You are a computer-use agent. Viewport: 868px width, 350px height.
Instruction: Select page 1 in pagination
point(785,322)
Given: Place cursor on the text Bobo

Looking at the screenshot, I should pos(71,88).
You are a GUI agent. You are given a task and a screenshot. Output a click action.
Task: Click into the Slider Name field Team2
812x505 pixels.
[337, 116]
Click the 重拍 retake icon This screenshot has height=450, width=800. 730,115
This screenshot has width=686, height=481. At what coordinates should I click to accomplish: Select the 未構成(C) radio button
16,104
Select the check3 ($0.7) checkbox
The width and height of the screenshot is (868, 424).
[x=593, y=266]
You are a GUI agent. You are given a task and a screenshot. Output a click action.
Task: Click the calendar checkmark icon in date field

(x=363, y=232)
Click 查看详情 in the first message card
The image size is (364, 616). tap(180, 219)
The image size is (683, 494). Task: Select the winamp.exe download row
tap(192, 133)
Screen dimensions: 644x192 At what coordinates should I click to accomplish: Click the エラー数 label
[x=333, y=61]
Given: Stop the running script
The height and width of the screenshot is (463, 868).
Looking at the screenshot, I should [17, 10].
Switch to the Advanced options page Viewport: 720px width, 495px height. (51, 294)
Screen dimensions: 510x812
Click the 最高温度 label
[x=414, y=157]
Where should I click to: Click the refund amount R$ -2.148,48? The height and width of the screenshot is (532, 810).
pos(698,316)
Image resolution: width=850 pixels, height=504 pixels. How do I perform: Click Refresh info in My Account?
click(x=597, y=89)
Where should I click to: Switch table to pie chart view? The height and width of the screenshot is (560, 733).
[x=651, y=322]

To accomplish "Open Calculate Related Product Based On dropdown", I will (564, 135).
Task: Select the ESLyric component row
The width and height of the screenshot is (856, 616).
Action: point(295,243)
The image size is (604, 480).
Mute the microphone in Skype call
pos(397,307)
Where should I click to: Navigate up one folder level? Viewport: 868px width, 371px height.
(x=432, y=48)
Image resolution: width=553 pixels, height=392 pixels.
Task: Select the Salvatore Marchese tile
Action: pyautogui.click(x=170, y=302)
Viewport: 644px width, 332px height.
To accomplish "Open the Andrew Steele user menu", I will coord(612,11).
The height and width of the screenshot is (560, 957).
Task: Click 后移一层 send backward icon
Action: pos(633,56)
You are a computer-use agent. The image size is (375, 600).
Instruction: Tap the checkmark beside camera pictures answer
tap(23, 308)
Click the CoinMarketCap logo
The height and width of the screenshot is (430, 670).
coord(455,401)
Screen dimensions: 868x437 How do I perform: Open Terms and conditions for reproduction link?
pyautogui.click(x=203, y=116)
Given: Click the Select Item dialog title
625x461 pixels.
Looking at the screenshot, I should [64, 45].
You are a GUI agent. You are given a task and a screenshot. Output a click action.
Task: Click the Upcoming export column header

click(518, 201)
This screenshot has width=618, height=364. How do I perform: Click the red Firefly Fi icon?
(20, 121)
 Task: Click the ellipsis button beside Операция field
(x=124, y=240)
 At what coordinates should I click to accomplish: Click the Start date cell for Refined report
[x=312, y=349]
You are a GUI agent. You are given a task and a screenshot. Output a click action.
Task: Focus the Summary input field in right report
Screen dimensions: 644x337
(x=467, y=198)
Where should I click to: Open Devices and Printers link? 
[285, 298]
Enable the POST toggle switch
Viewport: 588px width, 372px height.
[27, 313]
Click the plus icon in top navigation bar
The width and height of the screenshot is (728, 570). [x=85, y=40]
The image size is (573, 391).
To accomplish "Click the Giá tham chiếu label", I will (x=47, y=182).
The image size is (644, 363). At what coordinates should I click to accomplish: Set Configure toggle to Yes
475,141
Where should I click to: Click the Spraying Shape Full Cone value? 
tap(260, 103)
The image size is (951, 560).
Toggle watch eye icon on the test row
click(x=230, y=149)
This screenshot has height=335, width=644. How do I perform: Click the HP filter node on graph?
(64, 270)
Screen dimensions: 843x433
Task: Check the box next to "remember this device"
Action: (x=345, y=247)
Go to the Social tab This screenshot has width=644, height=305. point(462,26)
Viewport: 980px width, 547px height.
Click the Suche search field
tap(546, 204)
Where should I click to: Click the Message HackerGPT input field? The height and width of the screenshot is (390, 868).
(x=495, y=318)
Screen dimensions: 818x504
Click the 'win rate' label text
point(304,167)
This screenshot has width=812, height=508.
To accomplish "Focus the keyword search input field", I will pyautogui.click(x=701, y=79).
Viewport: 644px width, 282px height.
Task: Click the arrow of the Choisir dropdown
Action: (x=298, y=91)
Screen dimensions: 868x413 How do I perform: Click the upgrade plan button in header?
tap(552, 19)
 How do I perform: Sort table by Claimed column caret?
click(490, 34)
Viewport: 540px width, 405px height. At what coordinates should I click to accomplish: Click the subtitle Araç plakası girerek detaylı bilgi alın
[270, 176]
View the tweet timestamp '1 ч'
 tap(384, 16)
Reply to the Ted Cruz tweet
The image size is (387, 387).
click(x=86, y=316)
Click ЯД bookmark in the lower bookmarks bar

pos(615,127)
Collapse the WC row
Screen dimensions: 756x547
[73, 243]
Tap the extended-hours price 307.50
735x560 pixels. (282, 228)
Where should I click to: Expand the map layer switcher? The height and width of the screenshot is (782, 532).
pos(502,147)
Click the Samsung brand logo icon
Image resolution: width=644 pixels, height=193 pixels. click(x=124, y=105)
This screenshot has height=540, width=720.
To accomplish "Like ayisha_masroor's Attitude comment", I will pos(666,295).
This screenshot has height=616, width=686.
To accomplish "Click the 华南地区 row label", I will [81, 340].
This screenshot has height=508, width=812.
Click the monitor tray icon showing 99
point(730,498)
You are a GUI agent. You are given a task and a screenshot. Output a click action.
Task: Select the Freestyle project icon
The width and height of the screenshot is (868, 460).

____________

▸ DIRECTIONS FOR THIS TASK
A faithful copy of all the records is required.

▸ RESPONSE
You are a computer-use agent. Viewport: 868px width, 350px height.
Instruction: Select page 1 in pagination
point(785,322)
Given: Place cursor on the text Bobo

Looking at the screenshot, I should pos(71,88).
You are a GUI agent. You are given a task and a screenshot. Output a click action.
Task: Click into the Slider Name field Team2
812x505 pixels.
[337, 116]
Click the 重拍 retake icon This screenshot has height=450, width=800. 730,115
This screenshot has width=686, height=481. At what coordinates should I click to accomplish: Select the 未構成(C) radio button
16,104
Select the check3 ($0.7) checkbox
The width and height of the screenshot is (868, 424).
[x=593, y=266]
You are a GUI agent. You are given a task and a screenshot. Output a click action.
Task: Click the calendar checkmark icon in date field

(x=363, y=232)
Click 查看详情 in the first message card
The image size is (364, 616). tap(180, 219)
The image size is (683, 494). Task: Select the winamp.exe download row
tap(192, 133)
Screen dimensions: 644x192 At what coordinates should I click to accomplish: Click the エラー数 label
[x=333, y=61]
Given: Stop the running script
The height and width of the screenshot is (463, 868).
Looking at the screenshot, I should [17, 10].
Switch to the Advanced options page Viewport: 720px width, 495px height. (51, 294)
Screen dimensions: 510x812
Click the 最高温度 label
[x=414, y=157]
Where should I click to: Click the refund amount R$ -2.148,48? The height and width of the screenshot is (532, 810).
pos(698,316)
Image resolution: width=850 pixels, height=504 pixels. How do I perform: Click Refresh info in My Account?
click(x=597, y=89)
Where should I click to: Switch table to pie chart view? The height and width of the screenshot is (560, 733).
[x=651, y=322]

To accomplish "Open Calculate Related Product Based On dropdown", I will (564, 135).
Task: Select the ESLyric component row
The width and height of the screenshot is (856, 616).
Action: point(295,243)
The image size is (604, 480).
Mute the microphone in Skype call
pos(397,307)
Where should I click to: Navigate up one folder level? Viewport: 868px width, 371px height.
(x=432, y=48)
Image resolution: width=553 pixels, height=392 pixels.
Task: Select the Salvatore Marchese tile
Action: pyautogui.click(x=170, y=302)
Viewport: 644px width, 332px height.
To accomplish "Open the Andrew Steele user menu", I will coord(612,11).
The height and width of the screenshot is (560, 957).
Task: Click 后移一层 send backward icon
Action: pos(633,56)
You are a computer-use agent. The image size is (375, 600).
Instruction: Tap the checkmark beside camera pictures answer
tap(23, 308)
Click the CoinMarketCap logo
The height and width of the screenshot is (430, 670).
coord(455,401)
Screen dimensions: 868x437 How do I perform: Open Terms and conditions for reproduction link?
pyautogui.click(x=203, y=116)
Given: Click the Select Item dialog title
625x461 pixels.
Looking at the screenshot, I should [64, 45].
You are a GUI agent. You are given a task and a screenshot. Output a click action.
Task: Click the Upcoming export column header

click(518, 201)
This screenshot has width=618, height=364. How do I perform: Click the red Firefly Fi icon?
(20, 121)
 Task: Click the ellipsis button beside Операция field
(x=124, y=240)
 At what coordinates should I click to accomplish: Click the Start date cell for Refined report
[x=312, y=349]
You are a GUI agent. You are given a task and a screenshot. Output a click action.
Task: Focus the Summary input field in right report
Screen dimensions: 644x337
(x=467, y=198)
Where should I click to: Open Devices and Printers link? 
[285, 298]
Enable the POST toggle switch
Viewport: 588px width, 372px height.
[27, 313]
Click the plus icon in top navigation bar
The width and height of the screenshot is (728, 570). [x=85, y=40]
The image size is (573, 391).
To accomplish "Click the Giá tham chiếu label", I will (x=47, y=182).
The image size is (644, 363). At what coordinates should I click to accomplish: Set Configure toggle to Yes
475,141
Where should I click to: Click the Spraying Shape Full Cone value? 
tap(260, 103)
The image size is (951, 560).
Toggle watch eye icon on the test row
click(x=230, y=149)
This screenshot has height=335, width=644. How do I perform: Click the HP filter node on graph?
(64, 270)
Screen dimensions: 843x433
Task: Check the box next to "remember this device"
Action: (x=345, y=247)
Go to the Social tab This screenshot has width=644, height=305. point(462,26)
Viewport: 980px width, 547px height.
Click the Suche search field
tap(546, 204)
Where should I click to: Click the Message HackerGPT input field? The height and width of the screenshot is (390, 868).
(x=495, y=318)
Screen dimensions: 818x504
Click the 'win rate' label text
point(304,167)
This screenshot has width=812, height=508.
To accomplish "Focus the keyword search input field", I will pyautogui.click(x=701, y=79).
Viewport: 644px width, 282px height.
Task: Click the arrow of the Choisir dropdown
Action: (x=298, y=91)
Screen dimensions: 868x413 How do I perform: Click the upgrade plan button in header?
tap(552, 19)
 How do I perform: Sort table by Claimed column caret?
click(490, 34)
Viewport: 540px width, 405px height. At what coordinates should I click to accomplish: Click the subtitle Araç plakası girerek detaylı bilgi alın
[270, 176]
View the tweet timestamp '1 ч'
 tap(384, 16)
Reply to the Ted Cruz tweet
The image size is (387, 387).
click(x=86, y=316)
Click ЯД bookmark in the lower bookmarks bar

pos(615,127)
Collapse the WC row
Screen dimensions: 756x547
[73, 243]
Tap the extended-hours price 307.50
735x560 pixels. (282, 228)
Where should I click to: Expand the map layer switcher? The height and width of the screenshot is (782, 532).
pos(502,147)
Click the Samsung brand logo icon
Image resolution: width=644 pixels, height=193 pixels. click(x=124, y=105)
This screenshot has height=540, width=720.
To accomplish "Like ayisha_masroor's Attitude comment", I will pos(666,295).
This screenshot has height=616, width=686.
To accomplish "Click the 华南地区 row label", I will [81, 340].
This screenshot has height=508, width=812.
Click the monitor tray icon showing 99
point(730,498)
You are a GUI agent. You are given a task and a screenshot. Output a click action.
Task: Select the Freestyle project icon
The width and height of the screenshot is (868, 460).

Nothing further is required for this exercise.